A variedade de vozes que existem na sociedade, aponta Jurema, deve estar presente na comunicação social. Nesse sentido, as mídias alternativas podem fazer um contraponto à cobertura feita pela grande imprensa – em que as vozes da pesquisa e do governo monopolizam uma narrativa que exclui as mulheres, sobretudo as negras e pobres. “É preciso tirar dos especialistas o monopólio do falar sobre saúde e bem viver”, frisou.
Seminário coloca direitos das mulheres no foco do debate
O 9º Seminário A Mulher e a Mídia começou hoje em São Paulo com o objetivo de aprofundar o debate sobre zika e os direitos das mulheres, grávidas ou não, e o papel da mídia nesse contexto. Para as participantes do evento, qualificar a produção de informações e influenciar as políticas públicas é urgente.

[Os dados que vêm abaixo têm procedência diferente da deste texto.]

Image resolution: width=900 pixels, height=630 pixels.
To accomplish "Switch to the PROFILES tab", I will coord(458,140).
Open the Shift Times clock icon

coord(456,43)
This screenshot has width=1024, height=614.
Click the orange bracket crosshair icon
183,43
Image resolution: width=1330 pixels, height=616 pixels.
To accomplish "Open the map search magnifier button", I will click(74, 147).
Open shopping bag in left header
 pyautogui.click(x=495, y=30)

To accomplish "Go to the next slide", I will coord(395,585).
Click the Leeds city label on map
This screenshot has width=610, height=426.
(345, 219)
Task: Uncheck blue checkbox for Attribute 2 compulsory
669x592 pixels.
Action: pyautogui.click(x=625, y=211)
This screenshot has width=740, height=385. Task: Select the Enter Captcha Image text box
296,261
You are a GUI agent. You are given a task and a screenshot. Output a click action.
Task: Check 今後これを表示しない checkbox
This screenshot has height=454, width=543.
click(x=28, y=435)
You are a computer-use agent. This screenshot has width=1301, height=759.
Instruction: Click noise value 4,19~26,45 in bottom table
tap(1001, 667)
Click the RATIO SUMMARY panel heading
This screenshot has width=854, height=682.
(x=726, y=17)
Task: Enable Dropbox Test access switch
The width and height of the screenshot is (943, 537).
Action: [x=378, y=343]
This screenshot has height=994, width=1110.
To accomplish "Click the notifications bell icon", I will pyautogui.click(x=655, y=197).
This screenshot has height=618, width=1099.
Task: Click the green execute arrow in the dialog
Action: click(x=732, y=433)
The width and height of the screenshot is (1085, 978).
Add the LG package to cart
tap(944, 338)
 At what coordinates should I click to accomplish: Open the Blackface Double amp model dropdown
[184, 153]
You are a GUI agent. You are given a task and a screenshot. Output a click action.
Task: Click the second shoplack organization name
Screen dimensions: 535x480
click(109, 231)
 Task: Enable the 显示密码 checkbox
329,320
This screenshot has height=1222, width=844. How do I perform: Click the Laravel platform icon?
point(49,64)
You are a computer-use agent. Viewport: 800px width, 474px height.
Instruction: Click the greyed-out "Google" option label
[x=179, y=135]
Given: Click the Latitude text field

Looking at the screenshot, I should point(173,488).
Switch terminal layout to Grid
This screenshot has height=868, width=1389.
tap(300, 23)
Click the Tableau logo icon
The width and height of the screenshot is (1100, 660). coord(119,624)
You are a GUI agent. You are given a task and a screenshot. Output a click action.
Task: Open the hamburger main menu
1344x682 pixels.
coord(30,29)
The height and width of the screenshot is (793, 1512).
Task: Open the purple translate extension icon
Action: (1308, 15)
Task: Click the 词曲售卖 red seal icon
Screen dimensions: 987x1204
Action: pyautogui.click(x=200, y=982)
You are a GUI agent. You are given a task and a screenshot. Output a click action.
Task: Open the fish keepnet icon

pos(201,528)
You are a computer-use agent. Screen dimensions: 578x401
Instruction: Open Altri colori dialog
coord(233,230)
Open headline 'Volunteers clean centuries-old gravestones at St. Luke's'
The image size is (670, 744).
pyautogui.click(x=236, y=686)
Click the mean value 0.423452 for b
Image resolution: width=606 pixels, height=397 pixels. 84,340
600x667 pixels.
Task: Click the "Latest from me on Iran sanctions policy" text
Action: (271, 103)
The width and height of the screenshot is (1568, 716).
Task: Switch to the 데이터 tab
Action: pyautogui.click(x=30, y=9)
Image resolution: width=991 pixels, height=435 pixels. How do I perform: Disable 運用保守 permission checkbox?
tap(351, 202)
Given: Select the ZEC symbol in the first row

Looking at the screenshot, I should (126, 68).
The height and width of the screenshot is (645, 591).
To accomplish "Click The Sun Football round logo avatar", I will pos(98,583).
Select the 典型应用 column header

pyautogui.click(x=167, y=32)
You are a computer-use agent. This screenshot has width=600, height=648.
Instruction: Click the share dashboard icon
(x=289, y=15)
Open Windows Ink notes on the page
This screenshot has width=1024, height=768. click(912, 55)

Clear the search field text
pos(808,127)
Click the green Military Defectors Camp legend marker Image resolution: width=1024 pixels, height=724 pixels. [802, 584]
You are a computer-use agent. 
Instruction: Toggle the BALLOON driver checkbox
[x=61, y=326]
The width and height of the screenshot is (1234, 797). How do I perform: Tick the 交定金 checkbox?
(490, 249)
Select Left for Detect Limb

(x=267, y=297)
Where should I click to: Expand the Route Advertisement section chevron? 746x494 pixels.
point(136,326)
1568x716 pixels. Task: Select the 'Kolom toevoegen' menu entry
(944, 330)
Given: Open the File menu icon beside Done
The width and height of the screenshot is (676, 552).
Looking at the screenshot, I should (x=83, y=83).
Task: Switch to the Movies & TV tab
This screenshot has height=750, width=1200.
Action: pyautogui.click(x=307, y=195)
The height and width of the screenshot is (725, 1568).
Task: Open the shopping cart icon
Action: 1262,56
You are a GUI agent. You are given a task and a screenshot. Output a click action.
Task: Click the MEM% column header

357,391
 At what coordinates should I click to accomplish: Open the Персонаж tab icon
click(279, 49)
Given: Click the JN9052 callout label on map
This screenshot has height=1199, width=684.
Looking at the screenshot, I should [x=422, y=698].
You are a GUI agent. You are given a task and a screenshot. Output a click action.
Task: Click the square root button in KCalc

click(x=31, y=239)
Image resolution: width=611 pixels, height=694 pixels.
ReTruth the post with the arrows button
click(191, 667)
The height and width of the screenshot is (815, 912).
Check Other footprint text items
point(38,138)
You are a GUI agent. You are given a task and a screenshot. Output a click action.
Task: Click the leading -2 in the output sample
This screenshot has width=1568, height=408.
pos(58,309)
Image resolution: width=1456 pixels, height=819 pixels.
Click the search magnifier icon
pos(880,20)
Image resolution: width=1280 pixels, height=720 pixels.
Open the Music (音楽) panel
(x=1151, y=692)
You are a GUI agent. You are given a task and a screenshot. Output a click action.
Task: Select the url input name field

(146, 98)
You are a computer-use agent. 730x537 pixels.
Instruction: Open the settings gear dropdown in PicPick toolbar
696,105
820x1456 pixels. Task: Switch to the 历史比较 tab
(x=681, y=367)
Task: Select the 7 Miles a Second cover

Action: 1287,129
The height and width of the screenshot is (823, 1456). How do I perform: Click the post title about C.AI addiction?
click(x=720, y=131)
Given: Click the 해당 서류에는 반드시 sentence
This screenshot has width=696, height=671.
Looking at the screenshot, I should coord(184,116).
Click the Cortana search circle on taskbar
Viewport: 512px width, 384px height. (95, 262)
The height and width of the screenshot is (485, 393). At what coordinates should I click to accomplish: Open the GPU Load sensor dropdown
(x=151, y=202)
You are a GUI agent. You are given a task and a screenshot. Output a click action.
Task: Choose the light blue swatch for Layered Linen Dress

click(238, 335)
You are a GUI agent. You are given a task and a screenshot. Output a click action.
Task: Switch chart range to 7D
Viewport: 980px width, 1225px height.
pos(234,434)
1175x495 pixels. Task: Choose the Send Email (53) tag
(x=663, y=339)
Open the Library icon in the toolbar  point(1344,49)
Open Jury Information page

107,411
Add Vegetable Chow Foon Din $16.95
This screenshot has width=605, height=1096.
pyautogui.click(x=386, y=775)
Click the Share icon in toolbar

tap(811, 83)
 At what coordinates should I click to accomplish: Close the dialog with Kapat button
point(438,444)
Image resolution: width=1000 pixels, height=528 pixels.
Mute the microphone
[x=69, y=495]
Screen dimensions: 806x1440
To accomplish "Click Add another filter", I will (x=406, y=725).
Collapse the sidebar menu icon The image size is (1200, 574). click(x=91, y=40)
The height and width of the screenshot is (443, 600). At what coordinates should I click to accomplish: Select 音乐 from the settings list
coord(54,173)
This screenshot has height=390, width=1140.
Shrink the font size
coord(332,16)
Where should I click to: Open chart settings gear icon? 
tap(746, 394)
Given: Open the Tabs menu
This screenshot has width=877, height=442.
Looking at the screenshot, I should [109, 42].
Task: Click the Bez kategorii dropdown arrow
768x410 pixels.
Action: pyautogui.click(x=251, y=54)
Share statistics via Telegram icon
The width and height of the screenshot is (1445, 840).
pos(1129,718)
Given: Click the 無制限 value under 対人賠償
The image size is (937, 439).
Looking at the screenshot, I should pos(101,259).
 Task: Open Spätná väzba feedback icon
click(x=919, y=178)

Promovido pelo Instituto Patrícia Galvão, com apoio da Fundação Ford e parceria com a ONU Mulheres, o evento reúne ao longo de dois dias especialistas de organizações nacionais e internacionais com foco em direitos reprodutivos, comunicação, saúde, direito e bioética, com transmissão ao vivo pela internet.
“O chamado de emergência global da OMS sobre a epidemia de Zika tem a ver com a vida de milhares de mulheres e esse contexto exige mobilização, articulação e oportunidades de debates qualificados. Essa é a grande intenção do Mulher e Mídia: ser um espaço para a construção coletiva de pensamento, que faz toda a diferença para nossa atuação política”, ressaltou a diretora executiva do Instituto Patrícia Galvão, Jacira Melo.
Nilcéa Freire, representante da Fundação Ford no Brasil e uma das idealizadoras do Seminário, destacou a importância da continuidade do evento, que chega a sua nona edição. “O Mulher e Mídia tem sido um momento de aprofundamento das nossas reflexões, especialmente no cenário em que estamos vivendo. O zika é um dos mais democráticos dos vírus e nos coloca em um momento de incertezas. A partir deste Seminário vamos ter a possibilidade de montar uma estratégia para fazer face à epidemia do zika vírus no Brasil.”
Nadine Gasman, representante da ONU Mulheres no Brasil, chamou atenção para a necessidade de influenciar o discurso sobre o zika vírus, em que o direito das mulheres está quase sendo esquecido. “Isso não é uma questão de mosquitos, mas de pessoas que estão sofrendo, que estão doentes. É essencial ter essa discussão para posicionar todos os direitos das mulheres, inclusive os direitos sexuais e reprodutivos, que têm uma resposta ameaçada”.
Em um auditório lotado por cerca de 200 participantes, majoritariamente mulheres, as presentes lembraram a importância que cada ativista do movimento feminista tem para exigir o direito das mulheres à assistência, informação e serviços no cenário de emergência global da síndrome congênita do zika.